▶ **THE TASK**: Begin at the line where "Given: Click the" appears and reproduce exactly every line through the end of the data below, both included, skipping pictures.

▶ **MATERIAL PROVIDED**:
▬▬▬▬▬▬
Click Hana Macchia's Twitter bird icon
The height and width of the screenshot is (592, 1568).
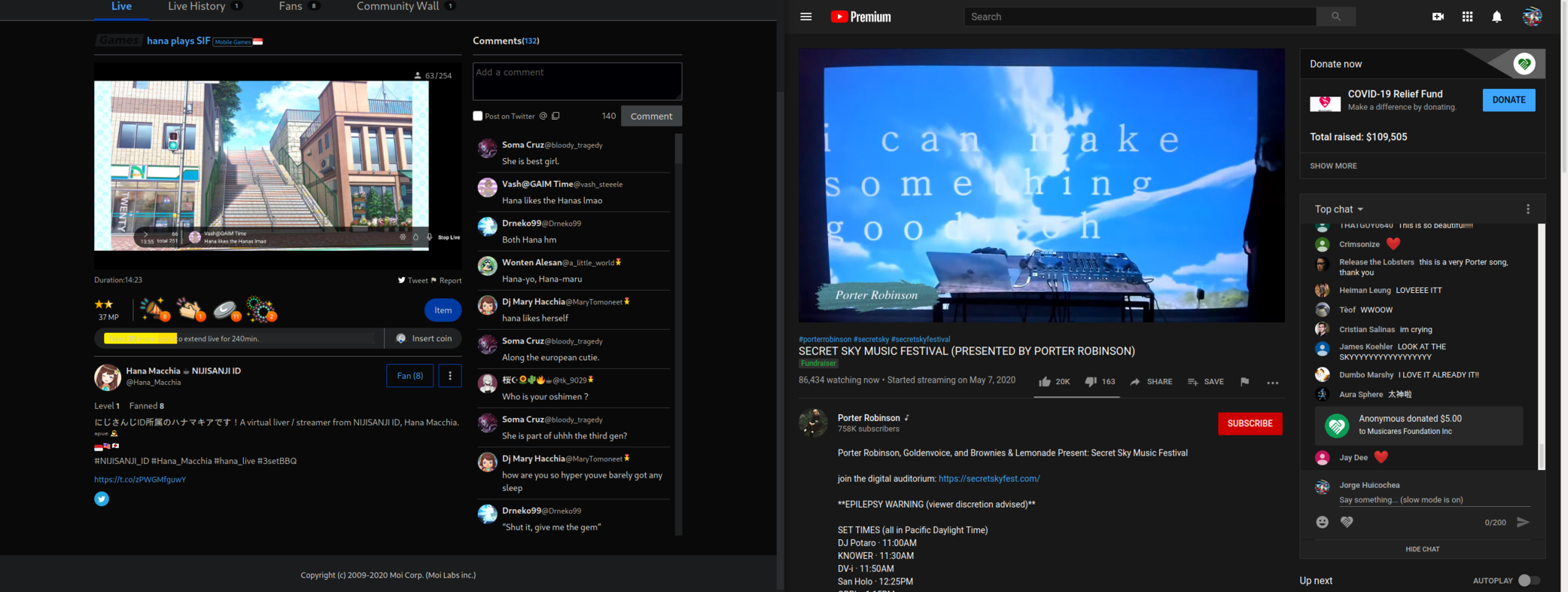102,499
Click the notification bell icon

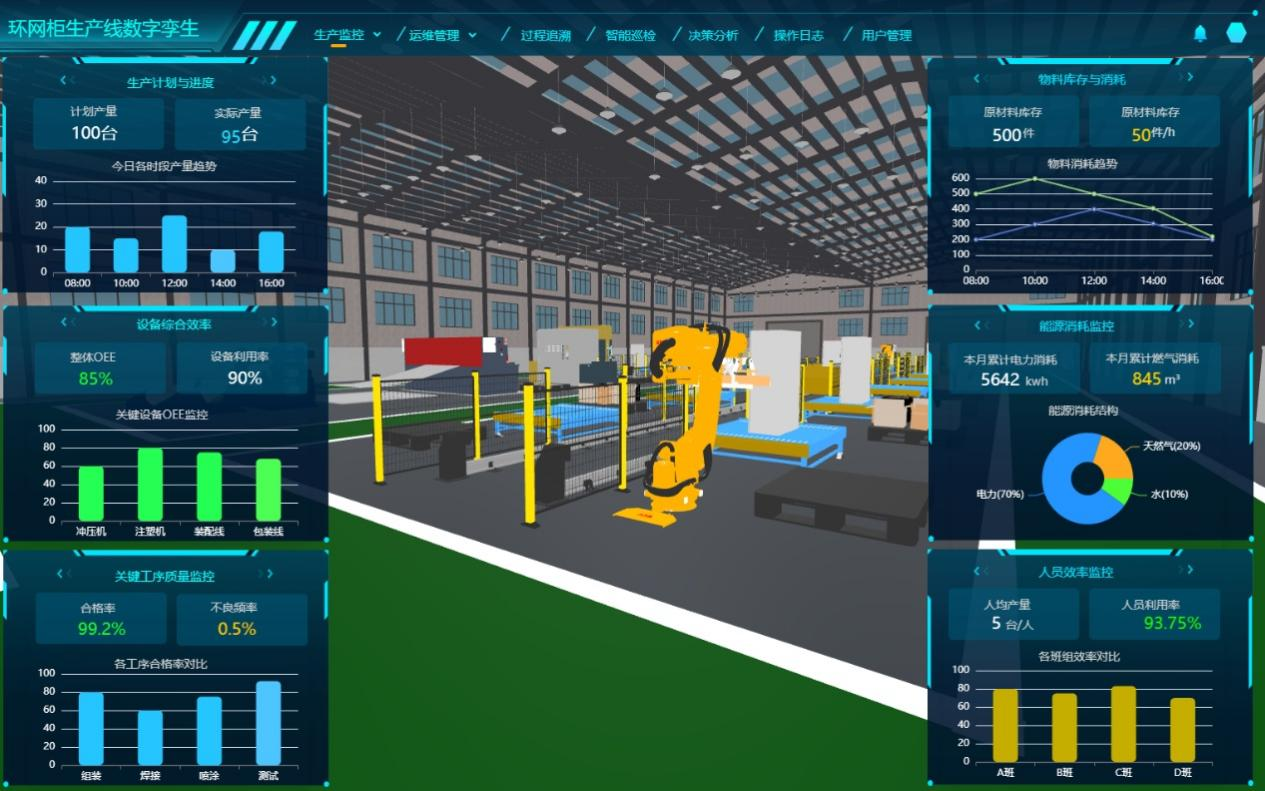tap(1200, 33)
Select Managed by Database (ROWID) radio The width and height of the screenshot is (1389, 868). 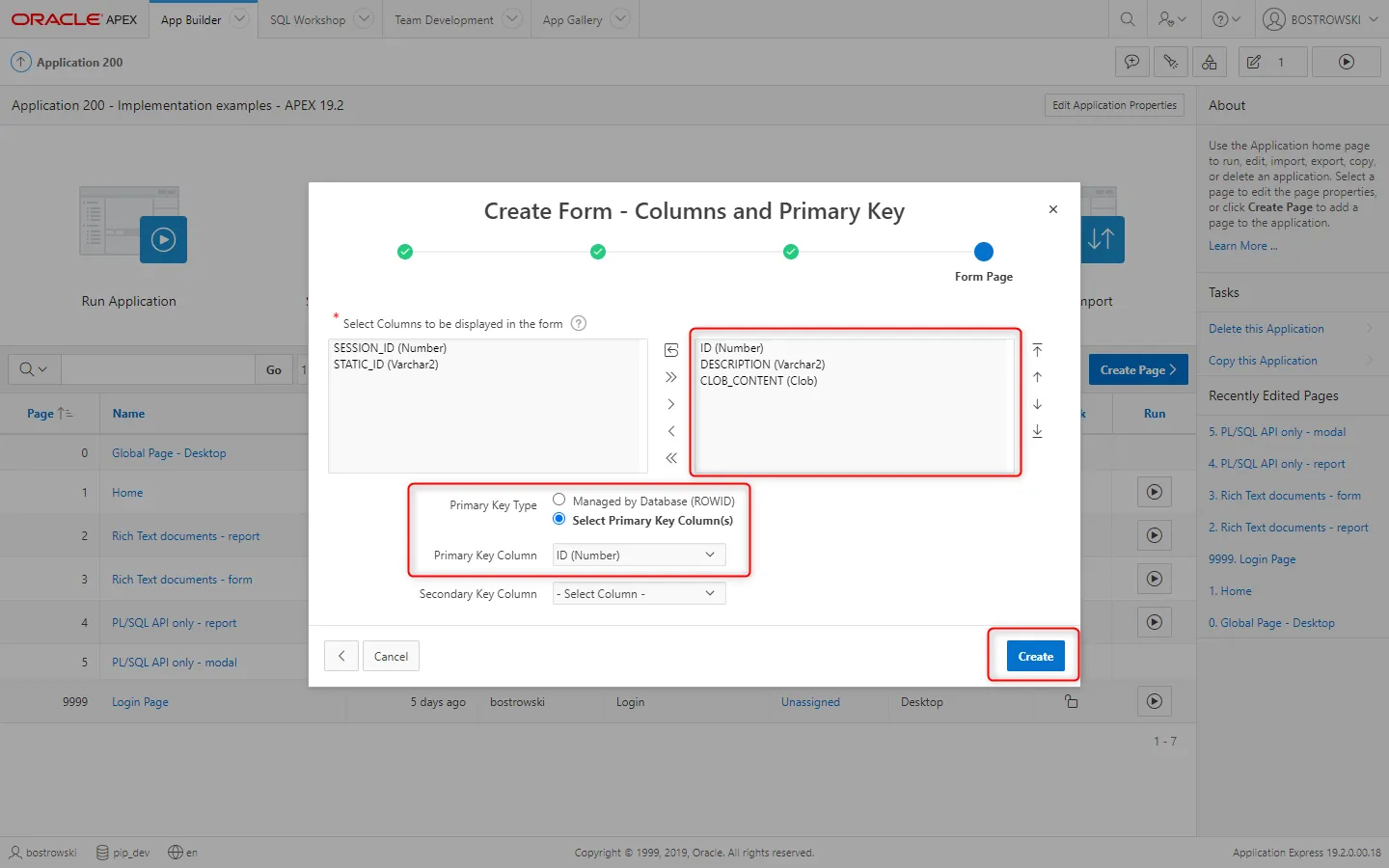point(559,500)
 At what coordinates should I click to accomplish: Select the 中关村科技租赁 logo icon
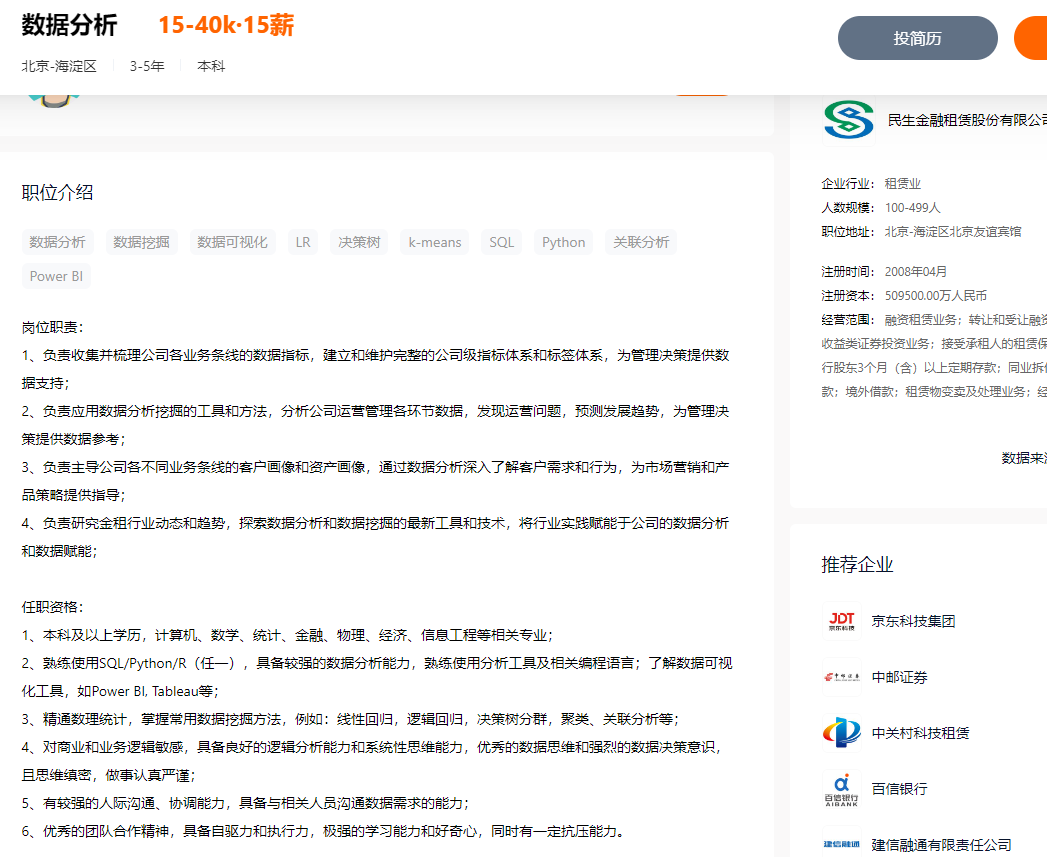click(841, 733)
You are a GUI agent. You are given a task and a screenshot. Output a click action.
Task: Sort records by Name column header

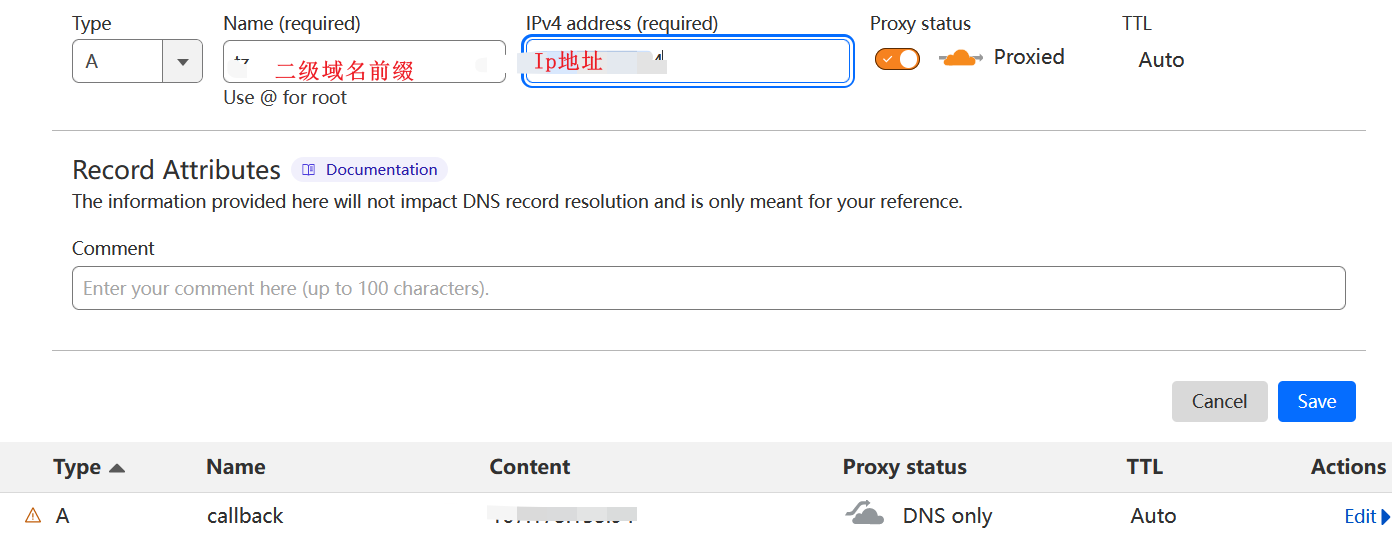(235, 467)
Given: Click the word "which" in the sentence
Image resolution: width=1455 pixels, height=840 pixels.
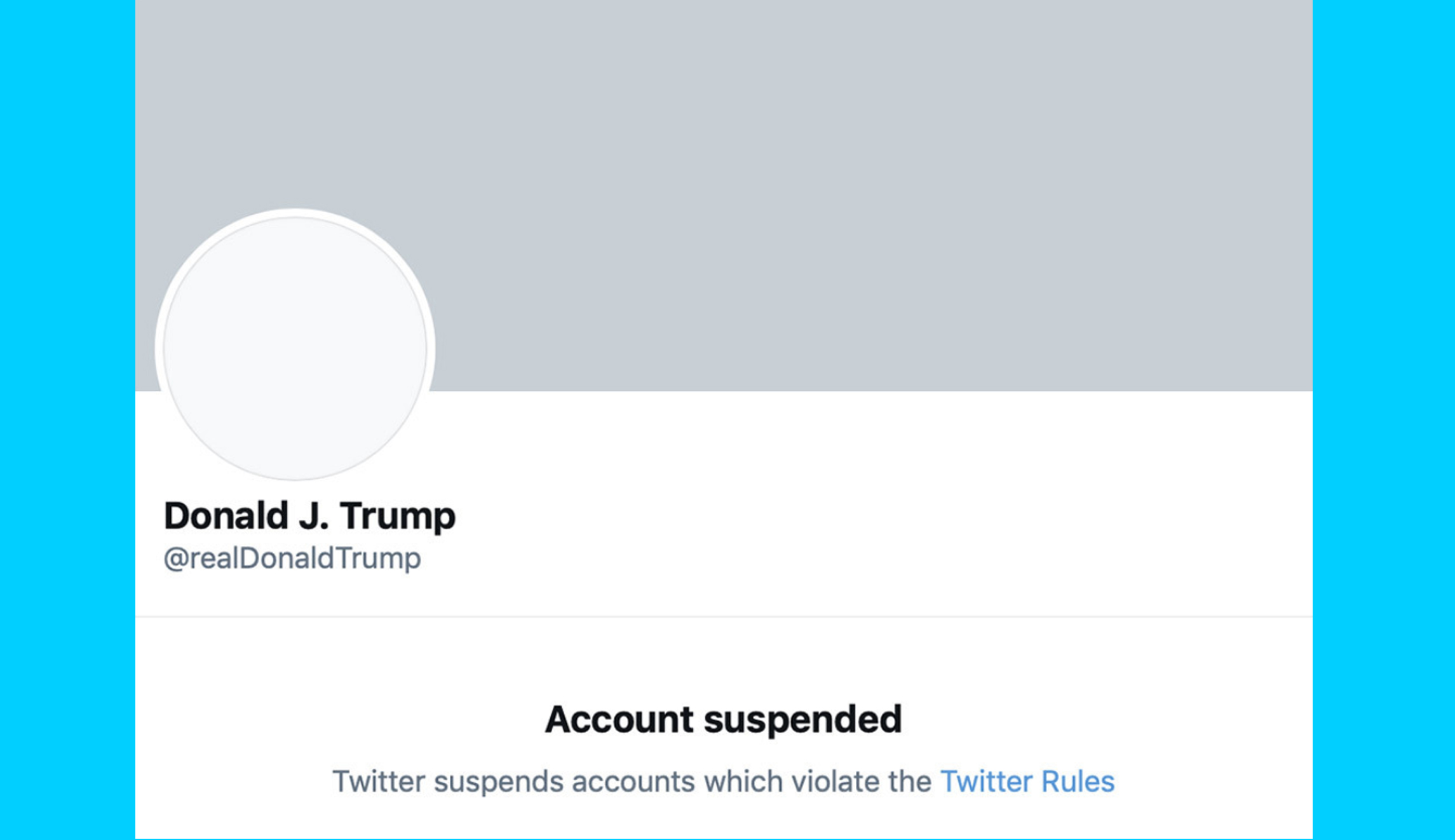Looking at the screenshot, I should [743, 782].
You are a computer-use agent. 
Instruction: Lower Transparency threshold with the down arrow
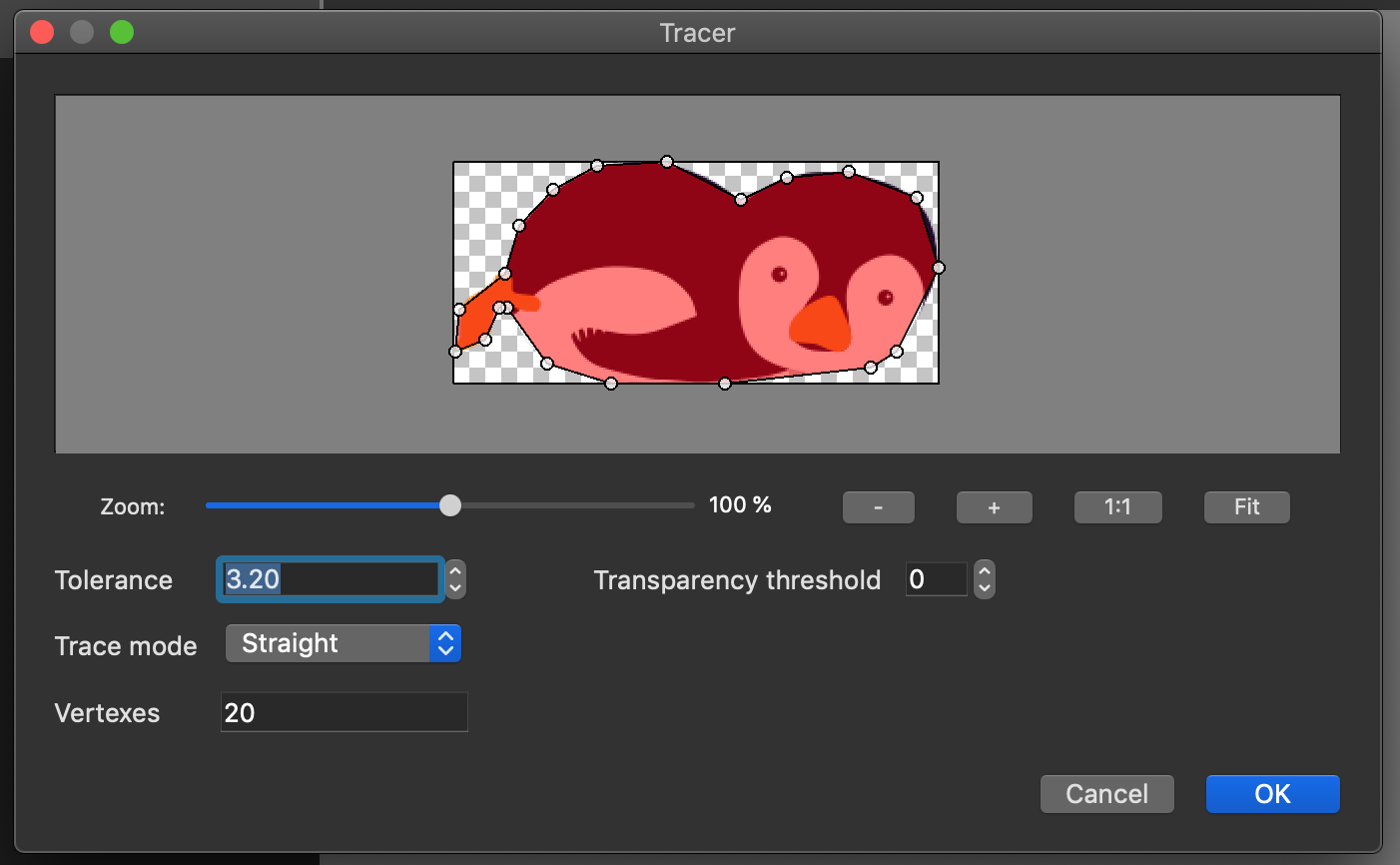pyautogui.click(x=985, y=588)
▬▬▬▬▬▬
▶ **EXERCISE OUTPUT**:
Given: Click the word "which" in the sentence
Image resolution: width=1455 pixels, height=840 pixels.
Looking at the screenshot, I should [743, 782].
You are a computer-use agent. 
Instruction: Lower Transparency threshold with the down arrow
pyautogui.click(x=985, y=588)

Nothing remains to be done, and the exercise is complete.